Objective: To measure rates of antiretroviral therapy (ART) use and virologic suppression among perinatally HIV-infected youth (PIY) and behaviorally HIV-infected youth (BIY) linked to care in the United States and examine the effects of demographic, biomedical, and psychosocial factors on those rates.
Methods: Between 2009 and 2012, 649 PIY and 1547 BIY in 20 Adolescent Medicine Trials Network for HIV/AIDS Interventions sites completed cross-sectional surveys through audio computer-assisted self-interviews. Viral load data were collected from chart abstraction or blood draw.

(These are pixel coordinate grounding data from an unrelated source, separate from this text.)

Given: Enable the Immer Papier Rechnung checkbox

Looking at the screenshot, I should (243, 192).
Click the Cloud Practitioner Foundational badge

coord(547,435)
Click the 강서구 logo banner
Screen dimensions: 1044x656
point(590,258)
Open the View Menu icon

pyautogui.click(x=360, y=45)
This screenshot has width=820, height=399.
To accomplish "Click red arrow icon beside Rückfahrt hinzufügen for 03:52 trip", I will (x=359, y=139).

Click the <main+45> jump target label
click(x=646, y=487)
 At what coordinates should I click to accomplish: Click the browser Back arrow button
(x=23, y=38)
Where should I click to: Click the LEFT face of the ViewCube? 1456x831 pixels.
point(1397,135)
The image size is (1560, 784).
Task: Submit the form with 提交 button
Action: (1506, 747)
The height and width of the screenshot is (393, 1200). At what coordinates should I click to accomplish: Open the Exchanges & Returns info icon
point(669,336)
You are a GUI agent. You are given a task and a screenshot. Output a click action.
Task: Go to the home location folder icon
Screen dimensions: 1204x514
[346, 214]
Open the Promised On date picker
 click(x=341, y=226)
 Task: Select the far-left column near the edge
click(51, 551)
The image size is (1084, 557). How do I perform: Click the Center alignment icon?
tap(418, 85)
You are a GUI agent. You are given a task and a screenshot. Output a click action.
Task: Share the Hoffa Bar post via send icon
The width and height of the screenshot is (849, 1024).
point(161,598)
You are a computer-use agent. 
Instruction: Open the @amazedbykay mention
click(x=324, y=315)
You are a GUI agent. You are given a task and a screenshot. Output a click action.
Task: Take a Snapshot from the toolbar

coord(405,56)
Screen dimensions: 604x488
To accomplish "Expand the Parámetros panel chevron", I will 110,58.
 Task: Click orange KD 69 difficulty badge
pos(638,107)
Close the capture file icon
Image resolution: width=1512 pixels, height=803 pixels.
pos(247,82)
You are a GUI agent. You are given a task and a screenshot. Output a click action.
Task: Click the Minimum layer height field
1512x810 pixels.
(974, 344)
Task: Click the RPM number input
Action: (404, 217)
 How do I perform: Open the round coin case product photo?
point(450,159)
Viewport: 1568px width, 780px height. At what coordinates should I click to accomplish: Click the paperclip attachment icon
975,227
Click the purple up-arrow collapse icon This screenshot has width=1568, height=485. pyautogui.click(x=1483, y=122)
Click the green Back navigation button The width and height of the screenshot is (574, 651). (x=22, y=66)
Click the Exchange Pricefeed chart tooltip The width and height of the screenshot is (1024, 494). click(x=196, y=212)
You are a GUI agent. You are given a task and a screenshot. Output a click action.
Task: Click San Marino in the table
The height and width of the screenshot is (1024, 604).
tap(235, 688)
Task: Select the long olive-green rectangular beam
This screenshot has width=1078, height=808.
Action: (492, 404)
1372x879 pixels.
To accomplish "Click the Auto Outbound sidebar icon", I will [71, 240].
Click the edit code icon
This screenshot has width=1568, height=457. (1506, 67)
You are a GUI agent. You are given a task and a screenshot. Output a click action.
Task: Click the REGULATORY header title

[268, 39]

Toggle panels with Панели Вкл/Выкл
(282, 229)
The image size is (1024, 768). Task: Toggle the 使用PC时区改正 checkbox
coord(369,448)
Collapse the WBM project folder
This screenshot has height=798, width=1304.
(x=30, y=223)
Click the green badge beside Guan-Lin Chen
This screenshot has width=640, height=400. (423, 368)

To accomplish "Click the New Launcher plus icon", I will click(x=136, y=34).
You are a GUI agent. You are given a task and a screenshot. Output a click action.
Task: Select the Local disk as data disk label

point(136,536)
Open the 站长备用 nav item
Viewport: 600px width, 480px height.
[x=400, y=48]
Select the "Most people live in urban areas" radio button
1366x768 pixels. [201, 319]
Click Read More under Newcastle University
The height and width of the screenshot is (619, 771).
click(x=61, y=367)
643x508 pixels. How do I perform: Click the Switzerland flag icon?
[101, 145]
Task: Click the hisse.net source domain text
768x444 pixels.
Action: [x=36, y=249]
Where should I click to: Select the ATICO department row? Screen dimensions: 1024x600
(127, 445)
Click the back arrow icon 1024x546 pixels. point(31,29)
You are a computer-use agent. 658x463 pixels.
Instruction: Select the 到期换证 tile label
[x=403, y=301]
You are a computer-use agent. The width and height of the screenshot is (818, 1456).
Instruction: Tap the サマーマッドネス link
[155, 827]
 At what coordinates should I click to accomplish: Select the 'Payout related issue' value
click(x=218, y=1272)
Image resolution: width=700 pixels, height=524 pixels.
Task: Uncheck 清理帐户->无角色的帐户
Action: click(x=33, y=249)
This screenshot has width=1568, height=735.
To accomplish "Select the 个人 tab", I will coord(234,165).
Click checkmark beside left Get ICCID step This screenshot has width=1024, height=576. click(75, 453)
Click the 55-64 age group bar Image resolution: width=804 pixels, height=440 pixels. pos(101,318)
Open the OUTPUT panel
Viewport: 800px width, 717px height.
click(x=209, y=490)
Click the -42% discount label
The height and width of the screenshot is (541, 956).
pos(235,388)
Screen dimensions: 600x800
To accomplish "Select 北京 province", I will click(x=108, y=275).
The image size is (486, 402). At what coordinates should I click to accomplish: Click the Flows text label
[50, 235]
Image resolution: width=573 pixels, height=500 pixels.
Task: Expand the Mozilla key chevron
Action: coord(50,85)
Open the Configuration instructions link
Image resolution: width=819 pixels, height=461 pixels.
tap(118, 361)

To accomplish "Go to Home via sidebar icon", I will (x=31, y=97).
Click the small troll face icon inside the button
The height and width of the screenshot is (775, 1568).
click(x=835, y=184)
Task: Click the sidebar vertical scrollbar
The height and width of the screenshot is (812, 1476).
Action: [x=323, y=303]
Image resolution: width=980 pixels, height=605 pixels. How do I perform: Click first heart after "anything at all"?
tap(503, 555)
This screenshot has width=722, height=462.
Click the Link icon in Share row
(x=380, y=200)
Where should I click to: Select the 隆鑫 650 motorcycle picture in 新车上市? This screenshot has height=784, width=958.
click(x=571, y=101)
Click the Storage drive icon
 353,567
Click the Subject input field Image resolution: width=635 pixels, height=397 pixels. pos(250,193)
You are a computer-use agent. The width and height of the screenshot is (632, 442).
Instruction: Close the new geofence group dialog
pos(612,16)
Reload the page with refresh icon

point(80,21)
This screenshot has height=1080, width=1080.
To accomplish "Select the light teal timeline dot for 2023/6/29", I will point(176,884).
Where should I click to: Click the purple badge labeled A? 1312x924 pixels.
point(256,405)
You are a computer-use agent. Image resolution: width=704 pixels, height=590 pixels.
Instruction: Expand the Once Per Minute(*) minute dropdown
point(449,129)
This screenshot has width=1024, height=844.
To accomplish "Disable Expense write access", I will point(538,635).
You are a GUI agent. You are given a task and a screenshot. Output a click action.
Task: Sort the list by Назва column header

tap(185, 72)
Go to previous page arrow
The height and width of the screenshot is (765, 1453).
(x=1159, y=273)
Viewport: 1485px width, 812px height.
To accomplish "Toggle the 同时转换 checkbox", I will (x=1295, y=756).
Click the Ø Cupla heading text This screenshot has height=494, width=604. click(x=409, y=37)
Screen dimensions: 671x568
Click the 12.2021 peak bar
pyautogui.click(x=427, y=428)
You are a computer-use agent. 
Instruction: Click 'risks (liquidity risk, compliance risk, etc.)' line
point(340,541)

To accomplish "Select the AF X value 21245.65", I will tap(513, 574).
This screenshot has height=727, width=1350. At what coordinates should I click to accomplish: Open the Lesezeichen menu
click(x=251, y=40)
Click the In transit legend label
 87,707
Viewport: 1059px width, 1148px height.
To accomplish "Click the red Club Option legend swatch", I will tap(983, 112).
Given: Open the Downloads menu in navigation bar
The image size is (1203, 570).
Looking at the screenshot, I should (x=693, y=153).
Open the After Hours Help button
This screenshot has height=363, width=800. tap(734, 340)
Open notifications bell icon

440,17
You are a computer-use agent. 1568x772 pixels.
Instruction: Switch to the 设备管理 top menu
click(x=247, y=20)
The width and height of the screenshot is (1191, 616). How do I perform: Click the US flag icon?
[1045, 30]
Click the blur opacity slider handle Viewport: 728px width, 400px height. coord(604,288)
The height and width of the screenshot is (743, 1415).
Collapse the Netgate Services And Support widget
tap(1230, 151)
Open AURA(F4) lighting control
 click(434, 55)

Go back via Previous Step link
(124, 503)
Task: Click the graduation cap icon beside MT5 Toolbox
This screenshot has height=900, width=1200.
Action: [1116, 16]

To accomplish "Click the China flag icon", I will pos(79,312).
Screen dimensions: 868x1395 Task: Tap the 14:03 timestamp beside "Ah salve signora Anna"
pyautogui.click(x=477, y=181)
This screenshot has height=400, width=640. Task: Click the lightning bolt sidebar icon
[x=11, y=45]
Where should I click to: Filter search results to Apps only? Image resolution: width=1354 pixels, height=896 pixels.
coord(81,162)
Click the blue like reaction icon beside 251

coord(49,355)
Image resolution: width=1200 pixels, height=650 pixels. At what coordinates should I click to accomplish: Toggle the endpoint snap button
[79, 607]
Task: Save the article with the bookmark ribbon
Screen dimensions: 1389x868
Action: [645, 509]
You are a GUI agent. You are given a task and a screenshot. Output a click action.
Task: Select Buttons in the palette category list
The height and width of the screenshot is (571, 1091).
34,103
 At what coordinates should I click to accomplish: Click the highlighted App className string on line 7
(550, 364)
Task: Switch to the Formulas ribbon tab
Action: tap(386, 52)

Results: Overall 82.4% of PIY and 49.1% of BIY reported current ART use. Only 37.0% of PIY and 27.1% of BIY were virologically suppressed. Virologic suppression rates did not vary as a function of time since HIV diagnosis in either group. Consistent HIV care and no current substance abuse were significant correlates of ART use among PIY. These variables and non-African American race were some factors associated with virologic suppression for PIY [odds ratios (ORs) P < 0.05]. Among BIY, older age, heterosexuals, employment, and education were significantly related to ART use (ORs: P < 0.05); suppression was related to ART use ≥6 months, ≥90% ART adherence, and consistent HIV care (ORs: P < 0.05). Nearly 75% (n = 498) of nonsuppressed youth reported unprotected sex in the past 3 months.
Conclusions: There are continued challenges with successfully treating youth even once diagnosed and linked to HIV care. Strategies targeting barriers to ART access, use, and virologic suppression are needed to optimize the impact of the "Treatment as Prevention" paradigm among PIY and BIY.